Stated task: Identify each line in the records that contains the word "will" and copy those lines. Matching is case-sensitive.

Items stored from a collection
= = =

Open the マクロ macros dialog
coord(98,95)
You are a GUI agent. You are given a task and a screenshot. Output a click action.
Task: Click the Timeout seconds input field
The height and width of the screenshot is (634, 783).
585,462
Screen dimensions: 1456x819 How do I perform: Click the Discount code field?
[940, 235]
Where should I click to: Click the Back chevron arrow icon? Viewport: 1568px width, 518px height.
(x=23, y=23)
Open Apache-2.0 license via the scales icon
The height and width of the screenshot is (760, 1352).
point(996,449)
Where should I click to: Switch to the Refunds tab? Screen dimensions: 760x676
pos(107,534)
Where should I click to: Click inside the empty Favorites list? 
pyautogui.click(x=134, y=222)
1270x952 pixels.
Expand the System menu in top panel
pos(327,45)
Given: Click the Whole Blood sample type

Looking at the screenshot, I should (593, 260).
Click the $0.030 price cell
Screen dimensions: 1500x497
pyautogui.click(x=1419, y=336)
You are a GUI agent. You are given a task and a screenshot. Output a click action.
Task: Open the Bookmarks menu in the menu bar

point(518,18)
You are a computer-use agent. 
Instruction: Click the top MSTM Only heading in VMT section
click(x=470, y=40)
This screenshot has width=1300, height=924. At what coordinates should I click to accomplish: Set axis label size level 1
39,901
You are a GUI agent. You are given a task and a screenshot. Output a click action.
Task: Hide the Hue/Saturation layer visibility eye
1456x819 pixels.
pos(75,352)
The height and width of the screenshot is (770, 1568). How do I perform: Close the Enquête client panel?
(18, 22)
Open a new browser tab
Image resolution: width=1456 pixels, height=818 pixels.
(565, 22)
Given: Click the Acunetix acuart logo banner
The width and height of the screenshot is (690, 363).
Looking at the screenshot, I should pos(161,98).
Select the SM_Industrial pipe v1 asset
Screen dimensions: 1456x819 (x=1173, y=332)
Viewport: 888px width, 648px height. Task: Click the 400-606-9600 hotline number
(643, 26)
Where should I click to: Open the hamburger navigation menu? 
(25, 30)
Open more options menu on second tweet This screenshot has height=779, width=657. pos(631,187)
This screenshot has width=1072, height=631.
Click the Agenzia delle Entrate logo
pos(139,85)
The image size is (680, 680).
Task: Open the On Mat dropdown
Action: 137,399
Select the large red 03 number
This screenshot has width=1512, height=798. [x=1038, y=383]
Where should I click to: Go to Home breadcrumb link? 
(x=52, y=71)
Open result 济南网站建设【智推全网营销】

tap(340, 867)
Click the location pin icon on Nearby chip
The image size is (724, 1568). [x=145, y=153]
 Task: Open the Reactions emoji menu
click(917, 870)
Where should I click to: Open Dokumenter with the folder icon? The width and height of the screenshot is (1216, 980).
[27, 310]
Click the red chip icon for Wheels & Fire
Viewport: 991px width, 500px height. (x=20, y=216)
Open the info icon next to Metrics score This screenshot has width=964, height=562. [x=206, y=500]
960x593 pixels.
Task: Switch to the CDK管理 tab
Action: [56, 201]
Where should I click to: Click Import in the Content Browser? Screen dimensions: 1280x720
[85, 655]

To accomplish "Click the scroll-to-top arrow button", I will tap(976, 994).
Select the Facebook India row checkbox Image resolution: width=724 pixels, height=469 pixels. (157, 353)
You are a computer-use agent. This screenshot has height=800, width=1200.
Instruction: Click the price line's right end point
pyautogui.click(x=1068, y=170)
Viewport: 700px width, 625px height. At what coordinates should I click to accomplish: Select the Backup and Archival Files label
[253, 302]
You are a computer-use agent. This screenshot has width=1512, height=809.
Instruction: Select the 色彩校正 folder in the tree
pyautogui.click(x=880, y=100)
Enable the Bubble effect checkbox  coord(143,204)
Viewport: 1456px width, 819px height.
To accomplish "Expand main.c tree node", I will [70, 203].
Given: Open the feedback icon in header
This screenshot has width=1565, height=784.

= = =

Completed exercise:
To accomplish "Click the scroll-to-top arrow button", I will tap(976, 994).
To accomplish "Expand main.c tree node", I will [70, 203].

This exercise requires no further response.